Wayne Blair, auctioneer at Blair Auction & Appraisal, has been in the storage auction business for more than 12 years. Thanks to the growing popularity of auctions and contracts with local auctioneers, he is able to help storage facilities with their auctions in 13 states and counting. Blair stresses that many people, storage operator and customer alike, don’t realize the main function of a storage auction is to recoup lost costs from a delinquent tenant.
Most storage facilities don’t expect profits from a storage auction. Gains from the winning bid are meant to pay off the rent owed, and if there’s anything left over, many states require the facility owner give that money to the delinquent tenant. Of course, in some cases, the tenant might be completely unreachable. Check your state lien laws on how to proceed; a few states allow the facility to keep the money if they cannot contact the tenant within a full year. In some cases, as in Blair’s home state of Michigan, the leftover cash belongs to the state.
“Some [storage owners] think that once the tenant becomes delinquent, the [content of the unit] belongs to them. That isn’t true,” Blair said.
Hunting down the M.I.A. tenant.
The first requirement before planning an auction is to attempt contacting the tenant by any and all available means. A letter demanding payment on the rent within a set timeline (as indicated by state lien law) should be mailed to the tenant. While common law dictates that facilities put out a newspaper ad for two consecutive weeks prior to the auction, legislation is changing as media trends alter the methods and accessibility of communication. For instance, many states now allow the auction notice to be published on the facility’s website.
While advertising an auction is a good way to increase public awareness of your facility, its primary function should be to contact the tenant. The ad should list the date and time of the auction and a simple, general description of the unit’s contents.

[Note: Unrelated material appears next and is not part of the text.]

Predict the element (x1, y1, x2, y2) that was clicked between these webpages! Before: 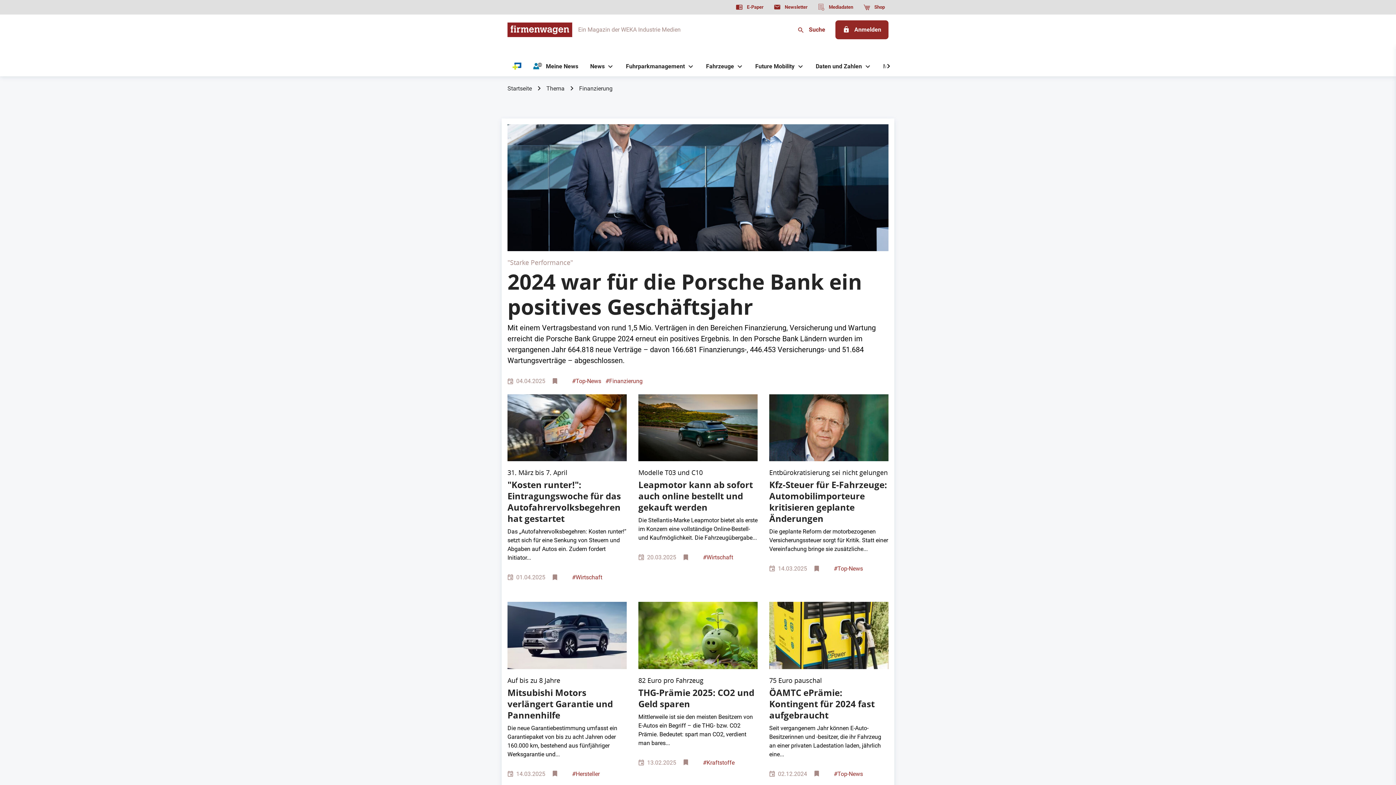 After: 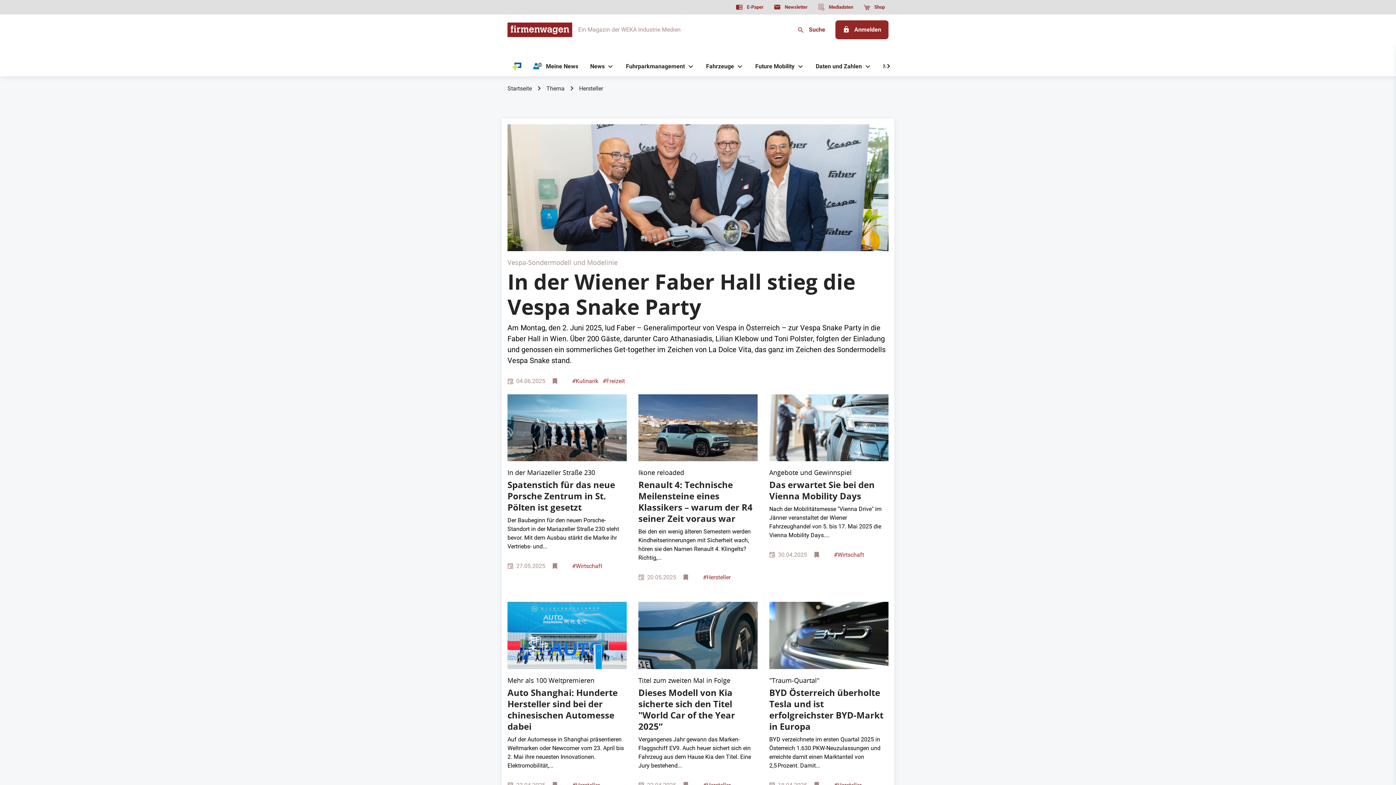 Action: label: #Hersteller bbox: (572, 770, 599, 777)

State requirements vary when it comes to the time frame within which the tenant must pay off his or her rent. This period can be as short as 30 days or as long as 90 days. Furthermore, the tenant will usually have to owe a specific past-due amount in order to legally continue with the auction.
Getting the details right.
As we’re talking, Blair asks me to call back in half an hour. His workers have found a car with a bad vehicle ID number in their storage unit. Before he goes through with the auction, he’ll need to do an extensive lead check on the car to ensure it actually belongs to the tenant. In case anything goes wrong, he has a $2 million liability policy.
Even with such extensive coverage, Blair’s company ensures that each potential facility client complies with all lien laws imposed by the state. While the auctioneer obviously can’t dictate in-house rules at any self-storage facility, Blair recommends owners establish a workable company policy that is both compliant with state law and easy for anyone to understand. Getting a handle on the fluid nature of lien law can be difficult, so Blair suggests that new facility operators seek out their state self-storage association to network with experienced owners about common policies and concerns.
After all is said and done, storage auctions are necessary to maintain the flow of business. Blair recalls working with a storage facility that refused to hold auctions, years ago. After 60 delinquent tenants and multiple bank loans, the company finally went under.
“The storage facilities just want to be able to pay their bills,” Blair said.